The proposal calls for 80 units of senior housing and 80 units of workforce housing that are affordable from a range of 30 to 130 percent of area median income. The county is partnering with Philadelphia-based Pennrose which has developed over 17,000 units across 16 states. Dylan Salmons, who is working on the project for Pennrose said the private firm has worked on projects across New York State from Brooklyn to Buffalo. He said tax credits allow the firm to build such projects and continue to offer affordable and deeply affordable rents.
William D’Avelia, who is also working on the project for Pennrose, told local officials the project will seek to bring together not only seniors but also families living in townhouse style units with plenty of outdoor community spaces right on site.

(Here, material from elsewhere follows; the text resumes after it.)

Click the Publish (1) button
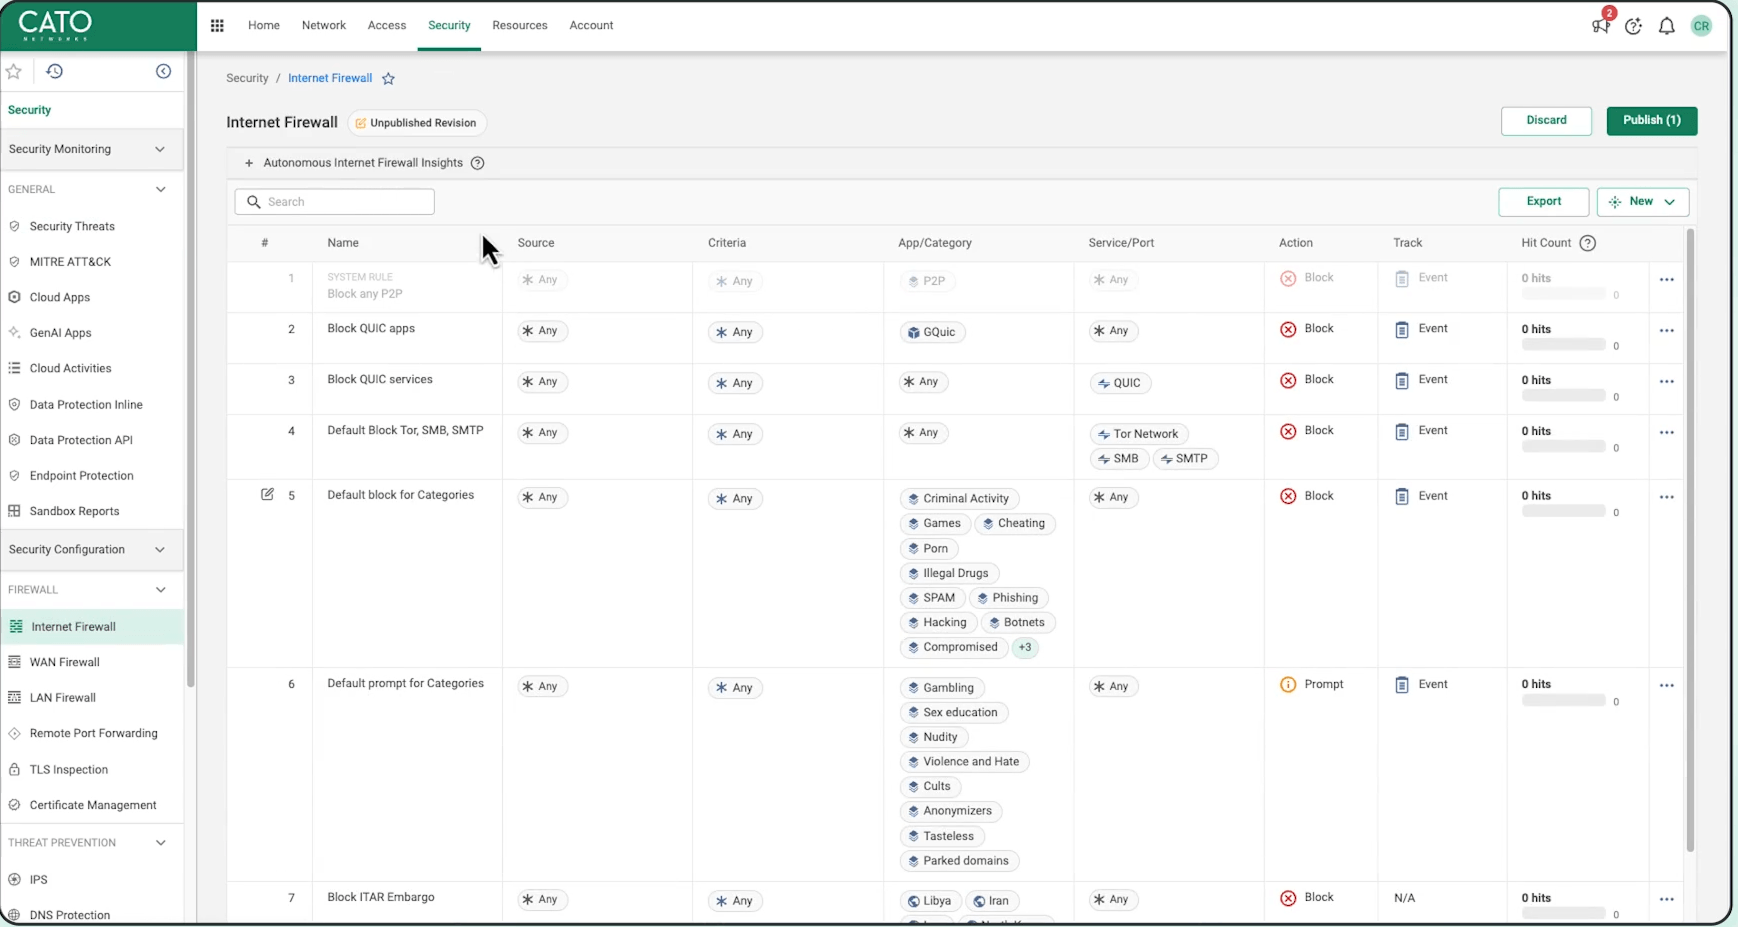The image size is (1738, 927). pos(1651,121)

The senior units and townhouse units would be housed in separate buildings.
A commercial hub on site could include either a commercial business or a community business that could attract both people within the community and from beyond, he said September 21 during the first in-person Chamber breakfast since before the COVID-19 pandemic struck the area in early 2020.
D’Avelia said the development would feature a bus stop for those who don’t drive and a trail connecting it to the nearby Empire State Trail. He said that green construction and operation is also a priority and that they’re trying to minimize fossil fuel use and hope to make the facility fully electric for heating, cooling and water heating. According to D’Avelia, “we’ll be looking into on-site solar and possibly geothermal.”

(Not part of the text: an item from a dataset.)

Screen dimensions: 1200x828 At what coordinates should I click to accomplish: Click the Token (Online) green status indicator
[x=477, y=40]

Pennrose hopes to start in construction in mid- to late 2022 and construction would take about two years to ribbon cutting, but D’Avelia cautioned that this is an optimistic time frame. He said the project will not only create temporary construction jobs, with special consideration given to women, minority and disabled veteran owned contractors and subcontractors, but also permanent jobs in property management and other administrative functions.
Greater needs
Ryan said he’s doing everything possible to meet an acute need for affordable housing in the area, even though these 160 units will only make a dent in the 1000 units of affordable housing studies show is needed to meet demand in the county.
The county exec pointed to a recently announced project where the county, in partnership with RUPCO, Family of Woodstock and Catholic Charities will convert the old Quality Inn Hotel on state Route 28 near the New York state Thruway Exit 19 interchange into about 100 units of supportive housing. The county previously said it plans to have supportive services available at that development.
But Ryan admitted both of these projects will also take years.
In the meantime, he said the county is doing its best to find housing solutions for those in acute need. The current extension of an eviction moratorium to January is providing some relief, but it certainly doesn’t offer a permanent solution. He said a state assistance program for those facing housing insecurity funded by billions in federal COVID-19 relief funds has gotten off to a very rocky start. “We’re doing everything we can do to push the state,” he said.
Ryan said the lack of affordable housing not only represents a crisis for humanity, but also holds back the region’s economy, as those who work here in essential jobs ranging from making deliveries to working in area hospitals, increasingly cannot afford to live here. “They put their lives on the line during the pandemic,” Ryan said. And, he said, their kids move out because they can afford to live and work here.
Ryan pointed out that these trends have been happening for years with a 2018 study showing that someone would have to work 67.5 hours a week on the mean wage just to afford a one-bedroom apartment — and that’s before the pandemic when rents were closer to $1000 per month. “That’s just not doable…”
Ryan said rents now range more toward $1,700-$1,800 as prices have surged during the COVID-19 pandemic, and as the supply of new housing has not kept up with the demand. That’s only been exacerbated by the influx of newcomers who have moved metropolitan areas during the course of the pandemic. The crisis has recently attracted the attention of national publications like The New York Times and Washington Post. “That’s not the kind of headlines we want to be getting,” the county executive admitted.
While renters have felt the greatest burden of this crisis, Ryan said homeowners have also started to feel the pinch, while at the same time the average wages have declined in the area in the last ten years, when adjusted for inflation, for all but the top income earners. He said officials need to be thinking about this issue with concrete goals for five, 10 and 15 years out.
But on a more immediate note, Ryan pleaded for support from the community for projects like the one proposed at Golden Hill, fearing that community opposition can delay and or even derail such projects. “People say they support affordable housing, but not near me,” he said.
He called on the business community to rally around the project and not just sit on the fence. He urged business leaders to show up at the public hearings to lend their support and engage those who express opposition to affordable housing development.
“Almost no one got richer during this pandemic,” Ryan said. “We need to find a way to build this as quickly as possible.”